初メキシコの石川遼 リゾート感満載の雰囲気に「チャンスだと思う」
2016年 OHLクラシックatマヤコバ
期間:11/10〜11/13 場所:エル・カマレオンGC(メキシコ)
<選手名鑑219>オリー・シュナイダージャンズ(前編)
■ 奮起を誓った松山英樹との18ホール
2015年9月24日、年間王者を決めるツアー最終戦「ツアー選手権」が開幕。ポイントランク上位30人しか参加できない特別な試合だ。第8組、12時50分スタートの2選手がコールされた。一人は松山英樹、もう一人はオリー・シュナイダージャンズ(当時22歳)だ。松山への大きな拍手と歓声、続く地元シュナイダージャンズへは、驚きの歓声が沸き起こった。松山は初日、ジム・フューリックと同組でスタート予定だったが、現れたのは2カ月前にプロ転向したばかり、ツアー選手権はおろかPGAツアーの出場権もないシュナイダージャンズだった。ギャラリーは「なぜここに?」と思ったからだった。

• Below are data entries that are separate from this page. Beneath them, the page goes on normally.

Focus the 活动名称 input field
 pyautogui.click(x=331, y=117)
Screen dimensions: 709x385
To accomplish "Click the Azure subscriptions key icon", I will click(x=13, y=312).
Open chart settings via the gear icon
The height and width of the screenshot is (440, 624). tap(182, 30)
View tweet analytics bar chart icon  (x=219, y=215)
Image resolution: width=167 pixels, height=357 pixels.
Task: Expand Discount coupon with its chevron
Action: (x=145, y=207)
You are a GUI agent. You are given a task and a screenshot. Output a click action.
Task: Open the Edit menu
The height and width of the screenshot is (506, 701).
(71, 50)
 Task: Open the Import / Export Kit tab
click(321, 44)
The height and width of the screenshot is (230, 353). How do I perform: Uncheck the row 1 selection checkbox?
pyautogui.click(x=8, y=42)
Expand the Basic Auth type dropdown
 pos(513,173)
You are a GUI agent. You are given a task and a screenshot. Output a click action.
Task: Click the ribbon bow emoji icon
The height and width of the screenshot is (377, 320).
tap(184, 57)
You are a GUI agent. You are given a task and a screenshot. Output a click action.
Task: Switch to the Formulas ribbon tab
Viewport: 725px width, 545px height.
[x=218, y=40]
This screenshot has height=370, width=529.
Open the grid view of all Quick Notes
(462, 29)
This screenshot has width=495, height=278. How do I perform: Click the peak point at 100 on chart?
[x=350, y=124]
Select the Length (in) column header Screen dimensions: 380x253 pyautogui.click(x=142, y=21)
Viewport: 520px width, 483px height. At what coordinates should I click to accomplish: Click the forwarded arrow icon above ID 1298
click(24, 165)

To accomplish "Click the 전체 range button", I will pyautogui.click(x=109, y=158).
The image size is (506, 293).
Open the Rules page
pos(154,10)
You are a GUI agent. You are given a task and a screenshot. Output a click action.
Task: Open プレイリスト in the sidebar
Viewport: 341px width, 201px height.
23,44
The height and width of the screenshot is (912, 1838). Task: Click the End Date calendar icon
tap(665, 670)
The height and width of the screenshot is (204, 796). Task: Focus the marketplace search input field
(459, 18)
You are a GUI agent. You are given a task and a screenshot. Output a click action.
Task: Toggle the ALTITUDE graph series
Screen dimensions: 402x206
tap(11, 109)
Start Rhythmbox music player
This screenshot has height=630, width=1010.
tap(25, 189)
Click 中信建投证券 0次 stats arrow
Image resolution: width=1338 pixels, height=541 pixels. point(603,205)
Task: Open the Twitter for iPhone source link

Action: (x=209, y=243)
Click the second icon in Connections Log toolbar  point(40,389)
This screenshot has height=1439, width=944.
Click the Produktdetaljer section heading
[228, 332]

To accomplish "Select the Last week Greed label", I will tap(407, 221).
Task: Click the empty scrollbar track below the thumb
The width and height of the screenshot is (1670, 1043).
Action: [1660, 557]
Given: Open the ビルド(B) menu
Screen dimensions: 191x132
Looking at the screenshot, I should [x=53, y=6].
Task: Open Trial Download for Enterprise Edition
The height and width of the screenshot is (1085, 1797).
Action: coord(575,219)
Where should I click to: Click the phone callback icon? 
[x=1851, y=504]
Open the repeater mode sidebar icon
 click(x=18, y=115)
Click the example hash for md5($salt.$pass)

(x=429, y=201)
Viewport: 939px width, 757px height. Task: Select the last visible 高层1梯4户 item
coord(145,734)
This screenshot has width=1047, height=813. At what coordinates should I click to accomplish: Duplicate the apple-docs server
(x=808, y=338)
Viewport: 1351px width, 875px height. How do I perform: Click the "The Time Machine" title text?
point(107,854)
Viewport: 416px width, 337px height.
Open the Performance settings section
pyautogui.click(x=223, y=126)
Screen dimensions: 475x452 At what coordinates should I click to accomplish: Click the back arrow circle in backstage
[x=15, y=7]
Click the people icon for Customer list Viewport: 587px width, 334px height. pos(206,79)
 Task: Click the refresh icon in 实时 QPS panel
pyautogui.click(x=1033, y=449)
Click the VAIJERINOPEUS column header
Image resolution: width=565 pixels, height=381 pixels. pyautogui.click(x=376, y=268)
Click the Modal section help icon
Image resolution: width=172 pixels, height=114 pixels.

その経緯は、フューリックが前週の「BMW選手権」初日、6番ホールで左手首を負傷し途中棄権。骨挫傷(骨のミクロの損傷)で痛みがあり、前日になっても回復せず急きょ欠場を決めたのだ。1人でプレーすることになった松山は、プレーのペースやリズムを維持するため、試合とは関係なく一緒にプレーする“プレイング・マーカー”を依頼することができた。多くの場合は開催コース所属のヘッドプロがその役を担うが、その時はシュナイダージャンズに白羽の矢が立てられたのだった。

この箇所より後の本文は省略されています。